Film-film hollywood sudah sering menuturkan tentang kehidupan
masyarakat masa depan yang serba digital dan robotik. Semua orang tinggal
memanfaatkan teknologi untuk melakukan kegiatan dan menyelesaikan masalah dalam
hidupnya. Diam-diam, kita pun mulai memimpikannya. "Enak bener kehidupan
seperti itu", gumam hati dan pikiran kita. Serba mudah, cepat, akurat dan
aman. Kita pun membayangkan kehidupan itu akan datang 10 - 50 tahun lagi.

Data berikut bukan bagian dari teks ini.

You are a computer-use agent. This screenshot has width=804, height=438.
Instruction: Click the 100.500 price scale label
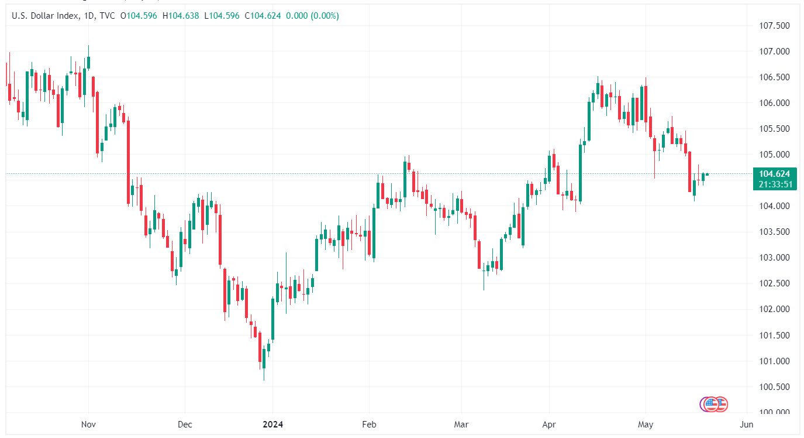click(774, 387)
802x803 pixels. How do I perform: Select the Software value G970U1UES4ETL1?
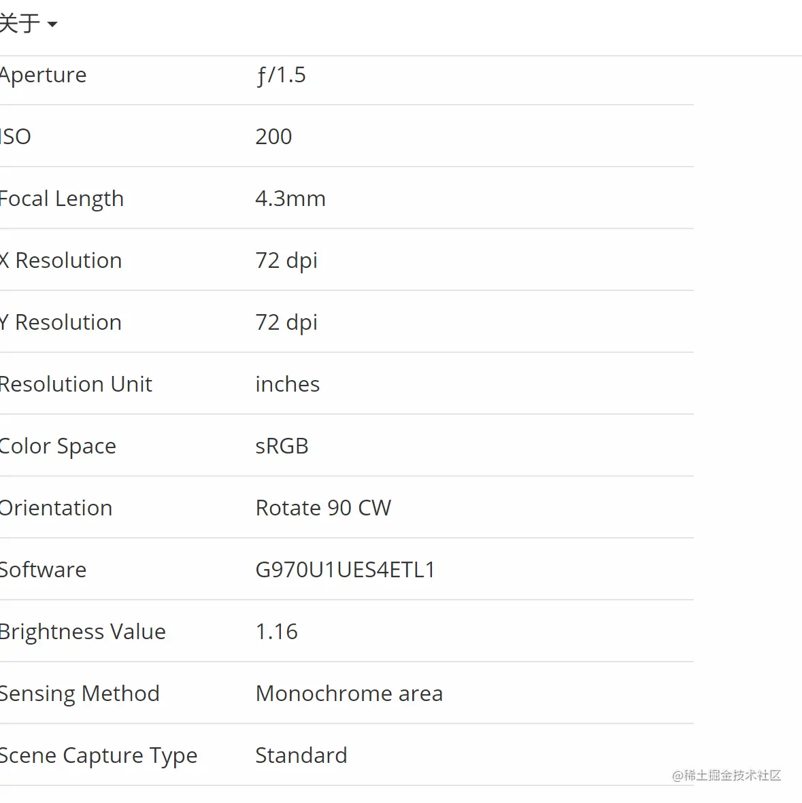pos(346,570)
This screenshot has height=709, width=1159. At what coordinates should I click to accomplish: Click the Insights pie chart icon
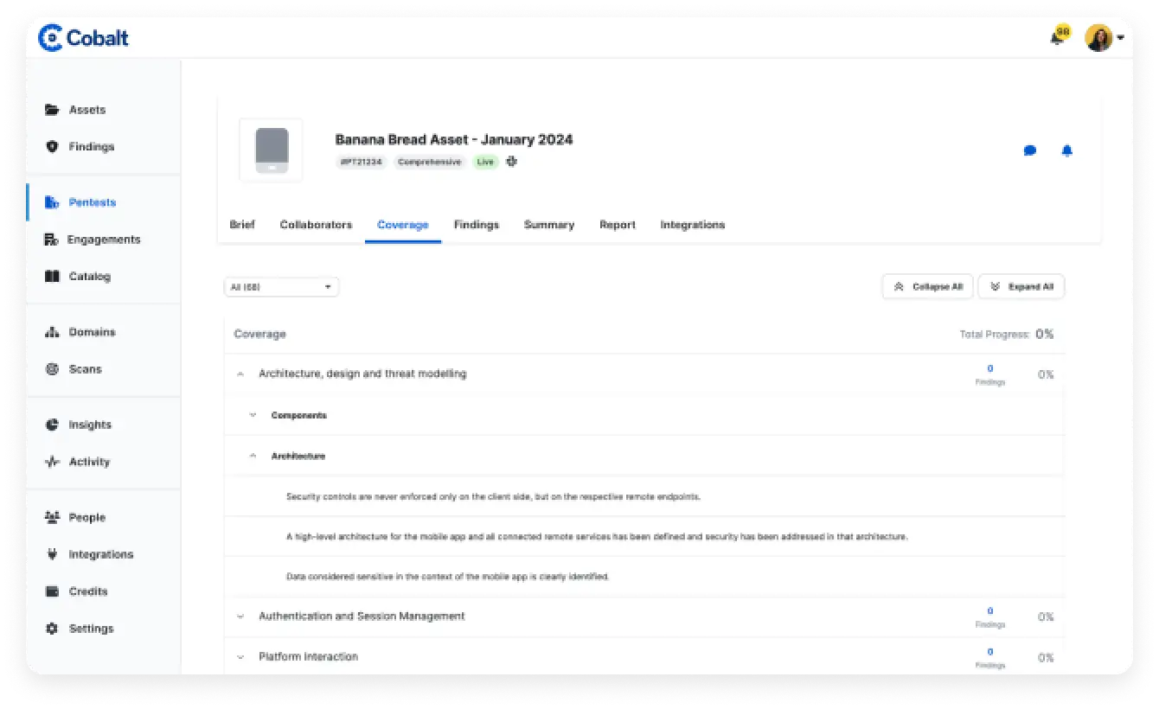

Tiba-tiba pandemik Covid-19 merajalela. Kebijakan Work From
Home, School From Home, Pray From Home, Shopping from home, dan semua kegiatan
from home. Masyarakat mengalami aksi pingitan massal berminggu-minggu. Semua
pola hidup tiba-tiba mengalami perubahan cepat. Semua harus diubah dengan cara
hidup jarak jauh (social distancing atau physical distancing). Teknologi
membantu kita melakukan revolusi cara berkomunikasi dan berinteraksi kita.
Sebuah evolusi yang normalnya berjalan dalam rentang waktu 5 - 50 tahun, tiba2
mendadak harus dilakukan hari ini (tidak perlu menunggu besok). Kita pun
dikarbit untuk memasuki masyarakat pasca era teknologi. Karena terpaksa, kita
pun mencoba bertahan dengan penuh kegagahan untuk menjalaninya. Tapi diam2,
hati dan perasaan kita masih rindu pertemuan fisik. Kita pun melow untuk
bercengkerama dalam tongkrongan manual. Jiwa kumpul berjamaah kita
meronta-ronta di antara smarphone dan laptop. Sentuhan tangan, salaman, saling
rangkul bahu, bergandengan dalam tawuran rasa, pikiran dan kata di suatu ruang
fisik, seperti beban rindu Romeo kepada Juliet. Kitapun mulai merasakan bahwa
meeting online tidak mampu menukar semua gelora emosi meeting ragawi. Kini kita
terpuruk dalam kangen massal untuk kembali seperti keadaan semula, dengan
berharap virus corona segera mengucap sayonara.